Step 2 — Launch Inspector with the server

  1. Run the Inspector with the server executable:

    bash
    npx @modelcontextprotocol/inspector samples/StdioServer/bin/Debug/net10.0/StdioServer.exe
    
  2. Use playwright-cli to open http://localhost:6274.

  3. Take a snapshot to verify the Inspector loaded with STDIO transport pre-configured.

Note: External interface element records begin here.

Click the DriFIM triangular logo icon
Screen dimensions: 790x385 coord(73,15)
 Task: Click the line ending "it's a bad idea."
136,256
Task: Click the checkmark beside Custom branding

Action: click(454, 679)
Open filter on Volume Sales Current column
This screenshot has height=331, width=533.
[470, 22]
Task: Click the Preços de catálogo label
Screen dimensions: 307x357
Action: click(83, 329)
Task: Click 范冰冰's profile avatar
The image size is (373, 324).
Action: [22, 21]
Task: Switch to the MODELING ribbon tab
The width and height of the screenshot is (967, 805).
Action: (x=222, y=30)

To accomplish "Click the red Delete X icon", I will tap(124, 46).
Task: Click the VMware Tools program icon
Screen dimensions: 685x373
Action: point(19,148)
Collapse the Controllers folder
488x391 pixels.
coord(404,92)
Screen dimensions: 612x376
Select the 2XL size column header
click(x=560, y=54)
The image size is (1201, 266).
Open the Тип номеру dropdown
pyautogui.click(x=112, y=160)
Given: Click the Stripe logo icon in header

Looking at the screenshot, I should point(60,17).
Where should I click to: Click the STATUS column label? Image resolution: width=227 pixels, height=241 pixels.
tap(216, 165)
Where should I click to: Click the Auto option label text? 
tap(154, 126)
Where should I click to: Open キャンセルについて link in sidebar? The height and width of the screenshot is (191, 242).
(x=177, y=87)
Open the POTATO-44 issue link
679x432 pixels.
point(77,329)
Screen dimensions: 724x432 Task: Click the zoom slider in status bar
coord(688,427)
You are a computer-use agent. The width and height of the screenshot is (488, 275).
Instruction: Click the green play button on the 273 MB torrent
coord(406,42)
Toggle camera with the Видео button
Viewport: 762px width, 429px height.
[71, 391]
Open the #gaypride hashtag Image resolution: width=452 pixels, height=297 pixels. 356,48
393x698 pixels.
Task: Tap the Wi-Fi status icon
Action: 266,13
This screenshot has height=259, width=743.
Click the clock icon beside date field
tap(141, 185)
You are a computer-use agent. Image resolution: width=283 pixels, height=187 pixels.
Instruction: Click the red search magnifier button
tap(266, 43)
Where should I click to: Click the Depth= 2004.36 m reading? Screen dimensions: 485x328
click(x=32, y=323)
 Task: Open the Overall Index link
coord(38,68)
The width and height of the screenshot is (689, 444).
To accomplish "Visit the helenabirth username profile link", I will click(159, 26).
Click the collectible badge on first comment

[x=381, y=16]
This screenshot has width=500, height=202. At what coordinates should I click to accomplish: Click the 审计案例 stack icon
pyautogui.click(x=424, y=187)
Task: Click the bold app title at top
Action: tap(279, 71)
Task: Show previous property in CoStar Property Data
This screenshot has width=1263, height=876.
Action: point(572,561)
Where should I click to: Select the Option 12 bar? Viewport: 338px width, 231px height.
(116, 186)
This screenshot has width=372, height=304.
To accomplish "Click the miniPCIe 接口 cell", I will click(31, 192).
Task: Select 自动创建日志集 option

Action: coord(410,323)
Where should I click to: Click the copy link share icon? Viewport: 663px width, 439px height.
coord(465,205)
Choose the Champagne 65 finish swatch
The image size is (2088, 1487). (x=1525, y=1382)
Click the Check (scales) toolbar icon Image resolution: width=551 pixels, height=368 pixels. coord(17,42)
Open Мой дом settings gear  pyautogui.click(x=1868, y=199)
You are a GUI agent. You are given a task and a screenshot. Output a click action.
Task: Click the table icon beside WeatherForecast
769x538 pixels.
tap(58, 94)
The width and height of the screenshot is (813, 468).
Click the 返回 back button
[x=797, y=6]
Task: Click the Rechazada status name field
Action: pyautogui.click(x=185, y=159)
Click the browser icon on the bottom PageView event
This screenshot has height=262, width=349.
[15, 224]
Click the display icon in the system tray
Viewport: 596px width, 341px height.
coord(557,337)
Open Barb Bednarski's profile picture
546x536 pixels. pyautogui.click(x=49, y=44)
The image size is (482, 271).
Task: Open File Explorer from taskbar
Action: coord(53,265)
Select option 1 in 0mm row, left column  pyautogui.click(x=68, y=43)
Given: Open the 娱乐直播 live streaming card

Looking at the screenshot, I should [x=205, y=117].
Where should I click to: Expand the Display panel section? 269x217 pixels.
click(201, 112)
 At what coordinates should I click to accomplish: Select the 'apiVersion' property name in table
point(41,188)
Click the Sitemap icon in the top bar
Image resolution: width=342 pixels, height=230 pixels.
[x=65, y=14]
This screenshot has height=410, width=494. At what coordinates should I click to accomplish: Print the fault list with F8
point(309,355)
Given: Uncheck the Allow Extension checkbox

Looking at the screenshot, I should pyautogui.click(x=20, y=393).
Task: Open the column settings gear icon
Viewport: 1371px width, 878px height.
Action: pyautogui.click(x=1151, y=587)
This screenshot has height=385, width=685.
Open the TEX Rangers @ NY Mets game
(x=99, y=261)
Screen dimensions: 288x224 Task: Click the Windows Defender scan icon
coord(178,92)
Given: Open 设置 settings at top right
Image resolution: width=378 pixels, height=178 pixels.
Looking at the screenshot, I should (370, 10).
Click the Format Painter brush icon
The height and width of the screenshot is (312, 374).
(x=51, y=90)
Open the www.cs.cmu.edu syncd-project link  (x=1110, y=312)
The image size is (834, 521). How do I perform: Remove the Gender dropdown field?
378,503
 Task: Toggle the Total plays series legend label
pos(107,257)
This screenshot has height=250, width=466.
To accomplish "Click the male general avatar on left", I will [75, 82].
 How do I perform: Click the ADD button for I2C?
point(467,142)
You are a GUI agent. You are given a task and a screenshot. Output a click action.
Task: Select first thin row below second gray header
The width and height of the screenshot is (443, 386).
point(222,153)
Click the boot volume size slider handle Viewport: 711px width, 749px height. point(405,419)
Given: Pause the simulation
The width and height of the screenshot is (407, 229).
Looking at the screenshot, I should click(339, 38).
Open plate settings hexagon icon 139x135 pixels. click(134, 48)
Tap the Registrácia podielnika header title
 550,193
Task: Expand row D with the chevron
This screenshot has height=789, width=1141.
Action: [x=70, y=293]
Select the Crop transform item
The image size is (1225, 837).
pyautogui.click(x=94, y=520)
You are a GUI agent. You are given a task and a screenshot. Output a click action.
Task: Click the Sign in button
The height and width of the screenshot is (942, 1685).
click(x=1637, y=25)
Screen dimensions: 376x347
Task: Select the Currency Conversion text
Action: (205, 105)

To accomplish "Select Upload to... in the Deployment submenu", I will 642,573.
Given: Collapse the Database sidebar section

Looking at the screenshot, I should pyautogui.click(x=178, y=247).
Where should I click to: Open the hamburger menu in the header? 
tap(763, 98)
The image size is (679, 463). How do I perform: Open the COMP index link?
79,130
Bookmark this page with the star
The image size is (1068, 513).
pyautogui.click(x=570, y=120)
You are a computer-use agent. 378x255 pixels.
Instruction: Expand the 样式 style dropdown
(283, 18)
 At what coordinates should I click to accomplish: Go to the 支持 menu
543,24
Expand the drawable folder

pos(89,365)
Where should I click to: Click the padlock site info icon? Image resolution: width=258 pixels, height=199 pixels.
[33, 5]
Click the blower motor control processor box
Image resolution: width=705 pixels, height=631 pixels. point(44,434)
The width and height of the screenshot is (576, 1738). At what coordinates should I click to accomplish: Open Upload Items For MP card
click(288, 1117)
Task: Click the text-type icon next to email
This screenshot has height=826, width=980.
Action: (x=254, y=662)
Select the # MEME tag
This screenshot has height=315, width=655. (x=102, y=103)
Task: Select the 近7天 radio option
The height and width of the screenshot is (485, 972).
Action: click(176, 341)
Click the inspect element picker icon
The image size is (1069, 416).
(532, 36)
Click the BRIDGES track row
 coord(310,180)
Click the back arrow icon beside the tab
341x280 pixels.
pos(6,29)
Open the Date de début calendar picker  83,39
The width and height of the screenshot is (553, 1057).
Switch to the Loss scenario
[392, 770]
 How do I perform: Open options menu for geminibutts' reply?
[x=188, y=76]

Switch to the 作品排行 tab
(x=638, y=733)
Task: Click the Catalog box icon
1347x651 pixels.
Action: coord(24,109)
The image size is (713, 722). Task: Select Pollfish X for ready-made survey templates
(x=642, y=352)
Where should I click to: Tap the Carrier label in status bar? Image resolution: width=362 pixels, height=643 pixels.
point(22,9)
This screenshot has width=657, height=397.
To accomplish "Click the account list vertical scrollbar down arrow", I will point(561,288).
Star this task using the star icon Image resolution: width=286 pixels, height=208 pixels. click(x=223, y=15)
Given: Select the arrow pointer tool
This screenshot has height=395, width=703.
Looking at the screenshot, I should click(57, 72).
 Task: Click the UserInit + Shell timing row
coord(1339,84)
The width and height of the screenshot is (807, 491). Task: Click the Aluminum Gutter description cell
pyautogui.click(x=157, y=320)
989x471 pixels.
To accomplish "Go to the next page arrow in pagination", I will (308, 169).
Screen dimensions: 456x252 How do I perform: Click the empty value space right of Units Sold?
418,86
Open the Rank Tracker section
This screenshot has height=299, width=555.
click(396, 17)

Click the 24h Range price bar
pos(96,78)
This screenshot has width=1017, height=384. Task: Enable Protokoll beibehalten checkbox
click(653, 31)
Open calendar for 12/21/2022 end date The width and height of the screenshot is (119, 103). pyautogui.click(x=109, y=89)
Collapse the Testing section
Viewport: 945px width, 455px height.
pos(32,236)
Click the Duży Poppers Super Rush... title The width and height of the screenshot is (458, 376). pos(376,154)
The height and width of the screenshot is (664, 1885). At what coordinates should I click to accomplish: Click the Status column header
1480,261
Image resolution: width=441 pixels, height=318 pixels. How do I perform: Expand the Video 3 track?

Step 3 — Connect and list tools

  1. Click Connect.
  2. Verify "Connected" with server name "DurableTask MCP Server (stdio)".
  3. Click List Tools.
  4. Verify the process_data tool appears.
  5. Take a screenshot.

Step 4 — Run process_data as a task

  1. Select process_data.
  2. Set itemCount = 3, delayPerItemSeconds = 1.
  3. Check Run as task and click Run Tool.
  4. Wait for the task to complete.
  5. Verify:
    • Task completes successfully with the expected result.
    • History panel shows tools/call and tasks/get messages.
  6. Take a screenshot.

Step 5 — Verify DTS Dashboard

  1. Use playwright-cli to open http://localhost:8082.
  2. Navigate to the default task hub.
  3. Verify the new orchestration instance appears alongside any from the previous sample.
  4. Check for errors in the orchestration history — same scrutiny as Sample 1 Step 8.
  5. Take a screenshot.

Step 6 — Clean up

  1. Close the Inspector (this also terminates the stdio server).
  2. Close all playwright-cli browser sessions.

Validation Report

After completing both samples, compile the validation report with:

  1. Summary table — one row per validation step with status and notes.
  2. Issues found — detailed description of any failures, with:
    • Error message or screenshot.
    • Root-cause analysis (bug / doc error / environment issue).
    • Whether a fix was applied and verified.
  3. Screenshots — reference all screenshots taken during validation.
  4. Overall verdict — PASS (all steps green), PARTIAL (some issues), or FAIL (blocking issues).

Save the report to the session workspace:

text
C:\Users\cgillum\.copilot\session-state\<session-id>\files\validation-report.md

Common Issues and Troubleshooting

DTS emulator won't start

  • Check if Docker is running: docker info
  • Check if ports are already bound: netstat -ano | findstr :8080
  • Try removing old containers: docker ps -a | findstr dts-emulator

MCP server fails to connect to DTS

  • Verify the connection string in appsettings.json or environment variable.
  • Confirm the emulator gRPC endpoint is reachable: Test-NetConnection localhost -Port 8080
  • Check server logs for gRPC connection errors.

Inspector can't connect to MCP server

  • Verify the server is running and listening on the expected port.
  • Check for CORS or firewall issues.
  • Try refreshing the Inspector page.

Tool invocation returns an error

  • Check the MCP server console logs for exceptions.
  • Check the DTS Dashboard for failed orchestration instances.
  • Look at the orchestration input/output in the dashboard for deserialization errors.

Orchestration shows "Failed" in DTS Dashboard

  • Click the orchestration to view the failure details.
  • Check the "Failure" section for the exception message and stack trace.
  • Common causes: missing activity registration, serialization errors, null reference exceptions.